ESTÓRIAS DOS QUATRO VENTOS: ALI O SILÊNCIO, ALI A SOLIDÃO... (81)

ESTÓRIAS DOS QUATRO VENTOS: ALI O SILÊNCIO, ALI A SOLIDÃO... (81)

Rangel Alves da Costa*

Uma nova mulher ou não, verdade é que depois do banho Crisosta resolveu que deixaria o sol e o vento secar o seu corpo.
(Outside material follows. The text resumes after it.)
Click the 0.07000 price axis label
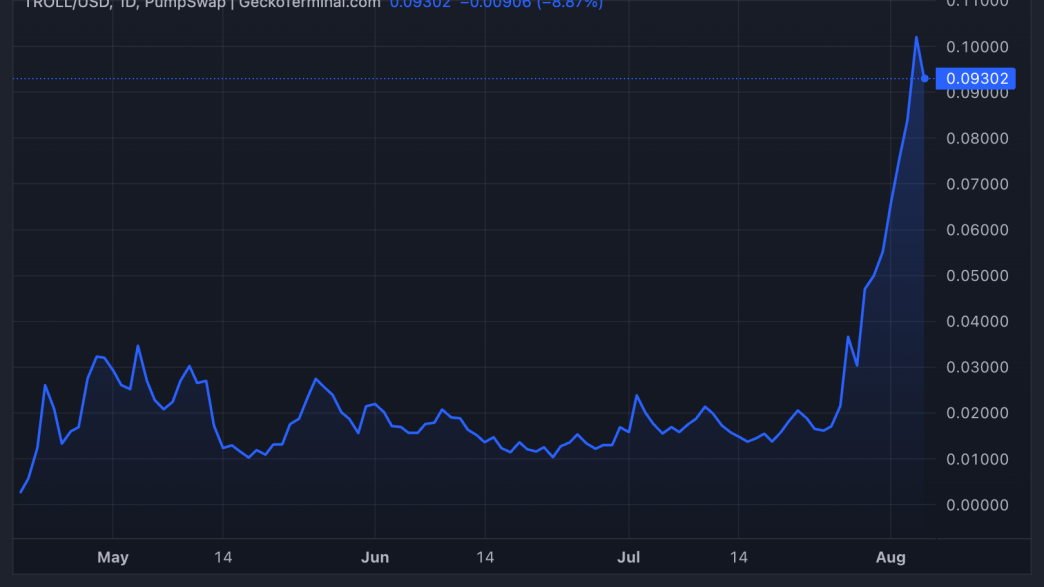Viewport: 1044px width, 587px height. coord(975,184)
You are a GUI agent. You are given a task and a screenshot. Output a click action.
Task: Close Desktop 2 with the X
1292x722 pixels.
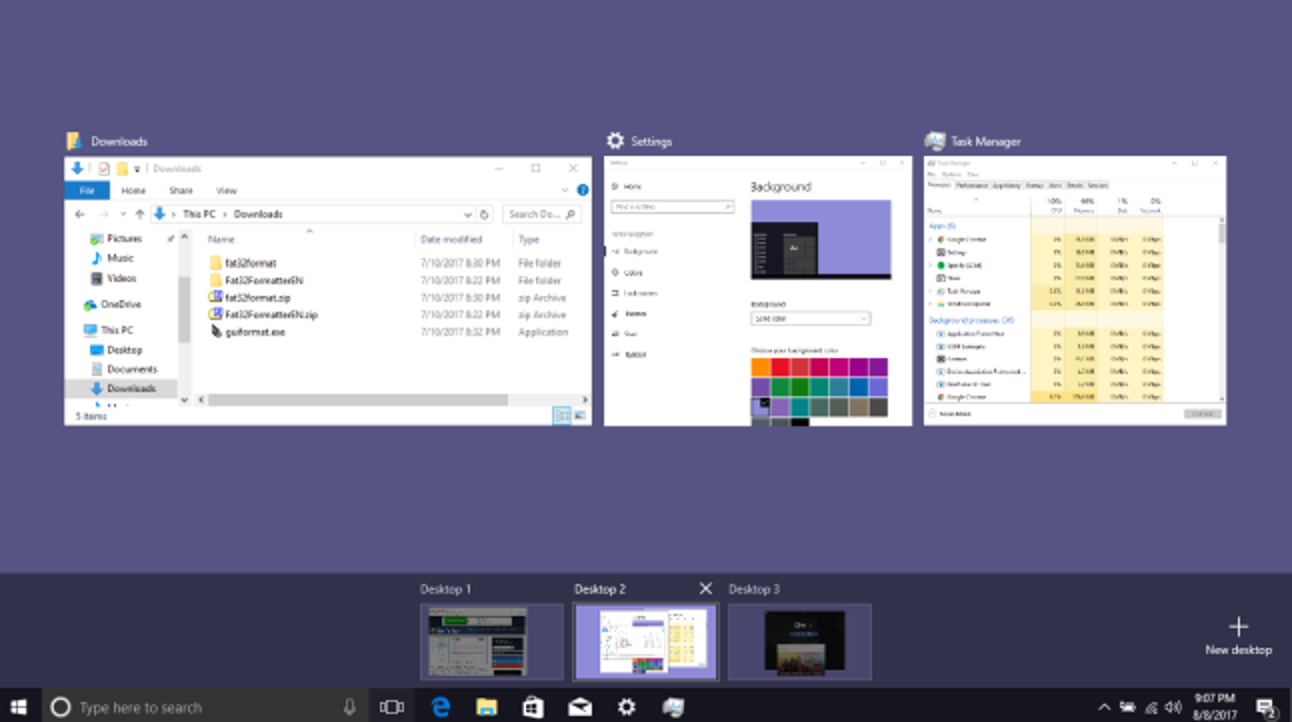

Não precisava nem de panos nem de toalha, nada que forçasse a saída daqueles respingos d’água tão reanimadores.

Depois foi lentamente até o quarto, retirou o velho espelho da parede e veio com ele até o quintal, pertinho de onde havia tomado banho. Pendurou-o num pé de pau e, ainda completamente nua, olhou sua pele e suas curvas de cima a baixo. Uma mulher, uma perfeita mulher.

Estranhamente não havia ficado nenhuma marca das muitas causadas pelas pedras, espinhos, garranchos e troncos. Enquanto caminhava na direção do local onde ficou por mais de seis dias entre a morte e a vida – tanto parecendo uma coisa como outra -, feriu-se, machucou-se, ficaram lanhos horríveis pelas pernas e braços.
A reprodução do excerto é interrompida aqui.